Klingenstein said the biggest concern commissioners raised is the impact a Whole Foods Market store would have on traffic on Landmark Drive.
"Traffic was the big issue," he said. "They talked about things like an onsite bus stop, a bike program and employee mitigation. And these are all good ideas, but what we need is rock solid information, data and commitment so that becomes a part of the final agreement. Right now we just have all these conceptual ideas."
"If these developers want to build these two buildings and if we are going to approve it, we have to make sure the traffic works," Klingenstein said. "We only get one shot at this."
The developer is also in discussions with Community Development Director Pat Putt about their responsibility toward affordable housing.
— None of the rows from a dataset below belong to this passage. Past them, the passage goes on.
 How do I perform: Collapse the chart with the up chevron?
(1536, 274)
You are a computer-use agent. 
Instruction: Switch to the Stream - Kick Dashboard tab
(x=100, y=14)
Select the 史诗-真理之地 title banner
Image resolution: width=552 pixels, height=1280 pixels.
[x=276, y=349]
According to the Snyderville Basin Development Code, all developments are required to provide affordable housing in some capacity.
While the item was scheduled for a public hearing on May 6, commissioners treated it more like a work session topic to try and iron out the details.
"If we are going to recommend to the County Council that they approve this new project and amend the agreement, we have to make sure we are very comfortable with what they are proposing," Klingenstein said. "They showed up with 60 pages of new information and we had not addressed the fact that now it’s a Whole Foods, which changes all the calculations in traffic and it definitely changes the affordable housing calculations.
"I compliment the applicant on a lot of good, new information and pretty pictures, but we still have a lot of work in front of us to make this project work," he said.
The hearing was continued and will be visited at a later, unspecified date.